WASHINGTON, D.C. -- A service-oriented architecture (SOA) could resolve some of hospital IT leaders' reservations about using cloud computing services for data storage and applications, experts said at the SOA in Healthcare Conference cosponsored by the Object Management Group and the standards group Health Level Seven International.
Done right, an SOA model can help mitigate security risks for data in the cloud, provide relief for overflowing data centers and offer business continuity in the event of disasters, David Linthicum, chief technology officer at the St. Louis-based Bick Group, as well as SOA consultant and author, said in Monday's keynote.
Moving a health care network to an SOA model involves decomposing an existing network architecture down to functional processes that cannot be further deconstructed, then addressing them as services, Linthicum said. Such analysis and breakdown can enable CIOs to move operations piecemeal into the cloud, and keep on-site the processes they don't trust to a third-party vendor.
Cloud computing services misunderstood in health care
"I think SOA is the best practice that we have right now, probably the best-understood way to cloud computing," Linthicum said. "Once you're at that point, it's like decks of playing cards. You can figure out which decks need to be dealt out to an Infrastructure as a Service provider, [which pieces need to be dealt out] to a Software as a Service provider and which pieces need to remain on premises. It's really that simple to say it; it's a little harder to execute."
Health care providers are prejudiced against cloud computing services not only because they worry about uptime and access issues, but also because they are burdened with Health Insurance Portability and Accountability Act (HIPAA) compliance, and fear security breaches once data is ported off-site, Linthicum said.
Linthicum can understand that fear, but he has seen health care data centers whose security is inferior to that of many cloud vendors, he said. IT leaders often point to news stories showing an outage at a major vendor, such as Amazon.com Inc., as an indicator of poor performance, he added. When the overall performance of such vendors as Amazon.com is compared to one's own data center's uptime, however, the cloud typically is much more reliable.

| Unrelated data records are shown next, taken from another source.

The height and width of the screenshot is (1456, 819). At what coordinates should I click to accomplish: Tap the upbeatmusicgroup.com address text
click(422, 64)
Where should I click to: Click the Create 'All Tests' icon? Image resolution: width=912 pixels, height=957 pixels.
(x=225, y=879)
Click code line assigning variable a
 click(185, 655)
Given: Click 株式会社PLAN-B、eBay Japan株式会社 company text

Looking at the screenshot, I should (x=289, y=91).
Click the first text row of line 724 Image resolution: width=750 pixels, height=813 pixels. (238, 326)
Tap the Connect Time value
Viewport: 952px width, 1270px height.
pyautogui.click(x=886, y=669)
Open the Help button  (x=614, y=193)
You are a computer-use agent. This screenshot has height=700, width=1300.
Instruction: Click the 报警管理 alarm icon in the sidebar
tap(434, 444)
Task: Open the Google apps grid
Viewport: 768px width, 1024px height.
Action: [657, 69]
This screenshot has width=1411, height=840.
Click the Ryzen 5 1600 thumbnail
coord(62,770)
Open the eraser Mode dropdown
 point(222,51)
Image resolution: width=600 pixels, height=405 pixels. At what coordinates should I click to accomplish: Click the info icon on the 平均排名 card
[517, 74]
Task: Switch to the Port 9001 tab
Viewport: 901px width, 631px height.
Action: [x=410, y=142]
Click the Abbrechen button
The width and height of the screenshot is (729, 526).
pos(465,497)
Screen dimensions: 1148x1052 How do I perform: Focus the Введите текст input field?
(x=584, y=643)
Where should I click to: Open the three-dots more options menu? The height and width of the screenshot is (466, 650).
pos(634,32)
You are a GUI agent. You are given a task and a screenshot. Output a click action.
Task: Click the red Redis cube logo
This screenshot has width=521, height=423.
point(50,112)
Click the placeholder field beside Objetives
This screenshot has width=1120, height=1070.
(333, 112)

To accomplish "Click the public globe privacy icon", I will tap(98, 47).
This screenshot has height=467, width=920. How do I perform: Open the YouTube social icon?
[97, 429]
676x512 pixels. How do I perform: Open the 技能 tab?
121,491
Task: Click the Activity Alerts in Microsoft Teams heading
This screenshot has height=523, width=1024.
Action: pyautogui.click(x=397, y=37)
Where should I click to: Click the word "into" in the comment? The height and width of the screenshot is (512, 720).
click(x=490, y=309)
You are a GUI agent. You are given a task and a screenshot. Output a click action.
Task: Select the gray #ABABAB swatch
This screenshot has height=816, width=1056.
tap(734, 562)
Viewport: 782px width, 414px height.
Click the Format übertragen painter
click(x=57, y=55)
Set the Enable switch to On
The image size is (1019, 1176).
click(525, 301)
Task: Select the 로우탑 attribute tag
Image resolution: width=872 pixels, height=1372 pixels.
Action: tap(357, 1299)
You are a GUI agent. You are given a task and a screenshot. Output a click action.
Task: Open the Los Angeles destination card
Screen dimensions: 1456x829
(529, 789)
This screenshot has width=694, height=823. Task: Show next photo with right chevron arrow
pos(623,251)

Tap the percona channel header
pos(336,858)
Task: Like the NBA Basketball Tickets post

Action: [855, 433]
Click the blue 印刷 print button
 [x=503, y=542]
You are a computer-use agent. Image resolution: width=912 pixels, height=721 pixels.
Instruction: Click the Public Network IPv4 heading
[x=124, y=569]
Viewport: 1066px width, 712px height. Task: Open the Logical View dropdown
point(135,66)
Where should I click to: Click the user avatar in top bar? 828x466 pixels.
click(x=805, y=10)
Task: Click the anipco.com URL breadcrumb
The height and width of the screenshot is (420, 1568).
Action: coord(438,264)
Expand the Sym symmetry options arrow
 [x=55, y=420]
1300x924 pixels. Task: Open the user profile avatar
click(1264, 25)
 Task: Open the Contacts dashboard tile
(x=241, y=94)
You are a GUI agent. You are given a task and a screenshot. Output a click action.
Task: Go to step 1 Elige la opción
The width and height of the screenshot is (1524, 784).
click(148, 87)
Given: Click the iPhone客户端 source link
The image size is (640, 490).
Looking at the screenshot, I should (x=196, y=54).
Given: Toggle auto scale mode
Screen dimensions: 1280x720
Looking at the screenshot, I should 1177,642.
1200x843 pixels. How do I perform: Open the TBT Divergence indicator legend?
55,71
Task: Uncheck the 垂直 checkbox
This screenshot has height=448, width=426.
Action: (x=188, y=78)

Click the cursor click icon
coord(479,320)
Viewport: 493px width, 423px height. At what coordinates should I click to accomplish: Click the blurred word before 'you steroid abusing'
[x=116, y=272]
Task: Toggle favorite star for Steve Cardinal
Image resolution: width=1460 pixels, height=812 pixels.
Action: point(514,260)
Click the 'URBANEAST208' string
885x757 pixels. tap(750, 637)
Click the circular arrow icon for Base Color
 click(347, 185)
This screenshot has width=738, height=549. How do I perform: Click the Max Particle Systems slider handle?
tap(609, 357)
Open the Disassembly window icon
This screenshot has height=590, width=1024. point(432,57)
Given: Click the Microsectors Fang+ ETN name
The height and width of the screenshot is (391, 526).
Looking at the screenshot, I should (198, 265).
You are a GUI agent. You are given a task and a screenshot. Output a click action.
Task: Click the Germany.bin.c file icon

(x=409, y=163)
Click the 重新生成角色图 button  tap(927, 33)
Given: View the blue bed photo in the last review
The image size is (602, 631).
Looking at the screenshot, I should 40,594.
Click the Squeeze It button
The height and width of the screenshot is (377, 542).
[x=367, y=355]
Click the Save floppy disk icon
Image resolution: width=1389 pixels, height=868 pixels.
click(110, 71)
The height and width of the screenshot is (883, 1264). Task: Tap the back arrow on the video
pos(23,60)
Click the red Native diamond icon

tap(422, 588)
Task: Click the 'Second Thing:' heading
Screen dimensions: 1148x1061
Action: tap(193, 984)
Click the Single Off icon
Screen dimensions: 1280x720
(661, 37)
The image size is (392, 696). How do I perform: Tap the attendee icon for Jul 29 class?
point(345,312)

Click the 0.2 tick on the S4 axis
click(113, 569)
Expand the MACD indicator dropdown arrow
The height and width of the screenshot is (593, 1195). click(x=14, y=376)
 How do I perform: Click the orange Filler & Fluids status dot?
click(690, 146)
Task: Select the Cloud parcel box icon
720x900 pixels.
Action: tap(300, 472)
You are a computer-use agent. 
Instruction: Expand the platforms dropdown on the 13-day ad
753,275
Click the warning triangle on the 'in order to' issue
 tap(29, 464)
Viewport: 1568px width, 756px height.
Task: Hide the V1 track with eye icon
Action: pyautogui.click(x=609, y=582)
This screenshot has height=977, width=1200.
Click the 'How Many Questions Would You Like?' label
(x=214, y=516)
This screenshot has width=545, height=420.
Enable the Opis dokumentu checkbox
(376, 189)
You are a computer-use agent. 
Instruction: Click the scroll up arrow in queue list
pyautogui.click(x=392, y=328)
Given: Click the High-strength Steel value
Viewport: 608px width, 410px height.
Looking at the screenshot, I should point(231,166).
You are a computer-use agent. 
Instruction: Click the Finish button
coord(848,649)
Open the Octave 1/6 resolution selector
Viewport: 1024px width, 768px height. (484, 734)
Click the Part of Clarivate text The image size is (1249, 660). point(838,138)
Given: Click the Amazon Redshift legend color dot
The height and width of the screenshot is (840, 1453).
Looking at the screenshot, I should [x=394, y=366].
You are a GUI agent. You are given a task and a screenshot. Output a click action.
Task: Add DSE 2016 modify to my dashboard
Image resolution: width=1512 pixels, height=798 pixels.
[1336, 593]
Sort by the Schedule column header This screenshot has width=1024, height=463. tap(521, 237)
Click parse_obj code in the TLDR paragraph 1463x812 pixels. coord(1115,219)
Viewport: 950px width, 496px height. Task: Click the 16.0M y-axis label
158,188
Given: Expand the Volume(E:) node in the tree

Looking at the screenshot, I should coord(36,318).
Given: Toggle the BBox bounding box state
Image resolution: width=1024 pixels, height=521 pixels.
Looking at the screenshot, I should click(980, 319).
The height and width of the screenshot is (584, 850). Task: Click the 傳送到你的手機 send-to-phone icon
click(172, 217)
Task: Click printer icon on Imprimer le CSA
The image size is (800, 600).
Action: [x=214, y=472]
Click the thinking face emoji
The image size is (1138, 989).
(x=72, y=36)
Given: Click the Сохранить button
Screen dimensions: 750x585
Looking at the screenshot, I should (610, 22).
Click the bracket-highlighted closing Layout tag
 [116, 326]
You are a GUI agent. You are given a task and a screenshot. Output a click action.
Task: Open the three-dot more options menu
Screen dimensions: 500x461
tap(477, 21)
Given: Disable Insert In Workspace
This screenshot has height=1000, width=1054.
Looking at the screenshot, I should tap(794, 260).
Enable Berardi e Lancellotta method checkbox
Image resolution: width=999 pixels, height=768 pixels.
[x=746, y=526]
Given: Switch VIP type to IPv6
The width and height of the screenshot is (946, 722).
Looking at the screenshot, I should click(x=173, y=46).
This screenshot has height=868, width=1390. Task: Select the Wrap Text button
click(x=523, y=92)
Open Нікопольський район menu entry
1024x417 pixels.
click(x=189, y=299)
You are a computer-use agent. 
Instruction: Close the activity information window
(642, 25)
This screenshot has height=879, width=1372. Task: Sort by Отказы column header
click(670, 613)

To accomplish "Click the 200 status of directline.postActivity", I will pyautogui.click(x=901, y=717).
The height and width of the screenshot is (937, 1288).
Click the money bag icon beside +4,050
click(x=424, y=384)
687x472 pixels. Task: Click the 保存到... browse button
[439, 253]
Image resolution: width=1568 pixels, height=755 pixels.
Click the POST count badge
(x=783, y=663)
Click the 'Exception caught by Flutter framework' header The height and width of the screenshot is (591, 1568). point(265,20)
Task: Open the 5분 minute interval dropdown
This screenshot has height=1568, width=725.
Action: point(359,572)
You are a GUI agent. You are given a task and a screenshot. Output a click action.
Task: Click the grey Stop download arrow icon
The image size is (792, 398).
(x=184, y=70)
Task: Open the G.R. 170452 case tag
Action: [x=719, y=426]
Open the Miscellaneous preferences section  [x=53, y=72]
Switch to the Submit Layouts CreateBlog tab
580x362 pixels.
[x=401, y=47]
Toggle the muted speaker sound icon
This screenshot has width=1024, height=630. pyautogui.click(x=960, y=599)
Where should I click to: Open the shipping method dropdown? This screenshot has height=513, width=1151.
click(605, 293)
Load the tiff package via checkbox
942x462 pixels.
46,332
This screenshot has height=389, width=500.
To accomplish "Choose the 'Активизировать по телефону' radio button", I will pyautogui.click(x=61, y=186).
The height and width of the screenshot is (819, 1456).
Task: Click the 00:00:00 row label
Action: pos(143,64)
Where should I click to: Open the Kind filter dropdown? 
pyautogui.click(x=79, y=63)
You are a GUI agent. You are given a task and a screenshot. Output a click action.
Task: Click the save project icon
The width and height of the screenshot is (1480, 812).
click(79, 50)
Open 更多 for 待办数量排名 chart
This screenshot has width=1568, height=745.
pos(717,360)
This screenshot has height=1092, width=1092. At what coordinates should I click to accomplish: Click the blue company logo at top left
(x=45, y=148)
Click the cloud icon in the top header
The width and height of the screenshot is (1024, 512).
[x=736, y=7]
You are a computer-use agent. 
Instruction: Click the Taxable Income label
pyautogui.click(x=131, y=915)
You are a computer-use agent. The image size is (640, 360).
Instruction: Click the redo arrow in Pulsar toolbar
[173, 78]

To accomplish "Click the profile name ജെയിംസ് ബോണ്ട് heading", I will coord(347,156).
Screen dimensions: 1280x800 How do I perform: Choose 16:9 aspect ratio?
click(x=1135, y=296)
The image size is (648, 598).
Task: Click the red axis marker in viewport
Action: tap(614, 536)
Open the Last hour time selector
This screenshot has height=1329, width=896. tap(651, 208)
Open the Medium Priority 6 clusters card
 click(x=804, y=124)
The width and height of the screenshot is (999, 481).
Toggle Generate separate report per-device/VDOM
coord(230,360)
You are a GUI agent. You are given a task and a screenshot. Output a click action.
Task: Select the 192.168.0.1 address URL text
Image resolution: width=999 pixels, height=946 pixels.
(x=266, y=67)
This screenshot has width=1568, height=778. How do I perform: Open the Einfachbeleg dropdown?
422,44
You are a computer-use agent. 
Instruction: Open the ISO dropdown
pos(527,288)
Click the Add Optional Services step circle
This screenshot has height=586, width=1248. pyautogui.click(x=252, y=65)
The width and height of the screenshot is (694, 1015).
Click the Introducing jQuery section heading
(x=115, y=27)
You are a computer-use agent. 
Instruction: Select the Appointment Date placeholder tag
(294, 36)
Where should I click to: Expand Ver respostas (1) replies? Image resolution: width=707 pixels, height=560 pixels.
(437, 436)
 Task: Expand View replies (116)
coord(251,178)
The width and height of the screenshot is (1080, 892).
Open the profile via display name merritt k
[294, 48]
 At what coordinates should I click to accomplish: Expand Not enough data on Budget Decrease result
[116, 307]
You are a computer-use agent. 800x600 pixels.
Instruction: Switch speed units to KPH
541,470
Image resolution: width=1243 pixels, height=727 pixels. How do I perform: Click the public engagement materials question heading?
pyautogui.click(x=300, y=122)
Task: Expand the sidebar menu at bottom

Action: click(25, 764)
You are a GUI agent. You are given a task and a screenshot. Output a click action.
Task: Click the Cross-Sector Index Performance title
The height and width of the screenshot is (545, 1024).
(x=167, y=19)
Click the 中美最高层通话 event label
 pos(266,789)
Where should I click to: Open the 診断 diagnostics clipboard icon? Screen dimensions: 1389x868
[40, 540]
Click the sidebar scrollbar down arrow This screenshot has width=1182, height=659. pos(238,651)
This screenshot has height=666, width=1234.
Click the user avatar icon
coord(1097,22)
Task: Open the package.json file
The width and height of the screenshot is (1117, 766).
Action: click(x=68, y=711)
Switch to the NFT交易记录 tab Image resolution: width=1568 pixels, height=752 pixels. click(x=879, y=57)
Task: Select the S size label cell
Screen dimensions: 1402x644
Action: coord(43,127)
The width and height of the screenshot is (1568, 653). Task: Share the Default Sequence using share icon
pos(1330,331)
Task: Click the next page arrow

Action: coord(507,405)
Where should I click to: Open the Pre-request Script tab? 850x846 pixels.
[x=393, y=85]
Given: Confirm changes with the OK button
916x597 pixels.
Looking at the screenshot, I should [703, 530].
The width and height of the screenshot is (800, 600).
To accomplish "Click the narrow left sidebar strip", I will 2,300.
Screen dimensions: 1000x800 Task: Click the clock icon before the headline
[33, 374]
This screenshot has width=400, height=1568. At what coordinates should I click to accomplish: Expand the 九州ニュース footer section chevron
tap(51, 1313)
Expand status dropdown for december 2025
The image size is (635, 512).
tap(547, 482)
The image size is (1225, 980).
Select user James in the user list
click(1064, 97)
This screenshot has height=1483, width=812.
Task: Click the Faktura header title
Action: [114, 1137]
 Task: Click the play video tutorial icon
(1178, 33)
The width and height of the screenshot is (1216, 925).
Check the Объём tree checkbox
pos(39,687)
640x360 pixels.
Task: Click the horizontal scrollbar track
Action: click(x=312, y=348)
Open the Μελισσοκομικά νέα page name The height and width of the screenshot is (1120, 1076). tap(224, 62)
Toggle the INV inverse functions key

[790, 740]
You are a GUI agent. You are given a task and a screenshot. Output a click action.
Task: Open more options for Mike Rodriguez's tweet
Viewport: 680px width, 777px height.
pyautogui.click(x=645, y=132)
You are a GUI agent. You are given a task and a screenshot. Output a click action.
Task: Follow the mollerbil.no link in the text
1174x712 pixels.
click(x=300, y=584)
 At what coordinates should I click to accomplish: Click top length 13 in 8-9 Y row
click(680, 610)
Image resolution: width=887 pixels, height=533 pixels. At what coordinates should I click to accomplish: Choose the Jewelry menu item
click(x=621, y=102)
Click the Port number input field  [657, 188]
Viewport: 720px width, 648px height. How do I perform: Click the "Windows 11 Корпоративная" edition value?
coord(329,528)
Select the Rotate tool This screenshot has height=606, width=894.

Public cloud not for everyone
The public cloud -- in which hosts offer their services to anyone willing to pay the fee -- isn't an answer for everything, Linthicum said. For instance, poorly constructed or poorly functioning processes, as well as legacy applications, probably will not improve when moved to the public cloud.
"You can't take a crappy architecture and put that crappy architecture into the cloud and expect it not to be crappy," Linthicum said. "Crap outsourced to cloud computing is still crap. You've got to get your internal architecture under control. … If you think somehow moving it to Amazon is going to fix it, you are sorely mistaken."
You can't take a crappy architecture and put that crappy architecture into the cloud and expect it not to be crappy.
David Linthicum, chief technology officer, Bick Group
Linthicum envisions many health care providers taking small steps into the cloud at first, he said. One option is to move some pilot projects into private clouds -- hosted services devoted to one client's use only. Community clouds, where a few clients share bandwidth and storage together, are another option. In these cases, the cloud can serve not only as overflow capacity for such files as medical images, but also as a rudimentary backup providing business continuity during disasters.
Once providers see benefits -- or are forced to outsource because of capacity issues -- they will move even more processes to the cloud, Linthicum said. For most health care providers, using cloud computing services will prove to be cost-effective. Being able to pay for just the bandwidth they need costs less than expanding and maintaining a data center, which must grow beyond current network needs -- incurring maintenance costs and powering unused capacity -- until those needs expand to fill it, he said.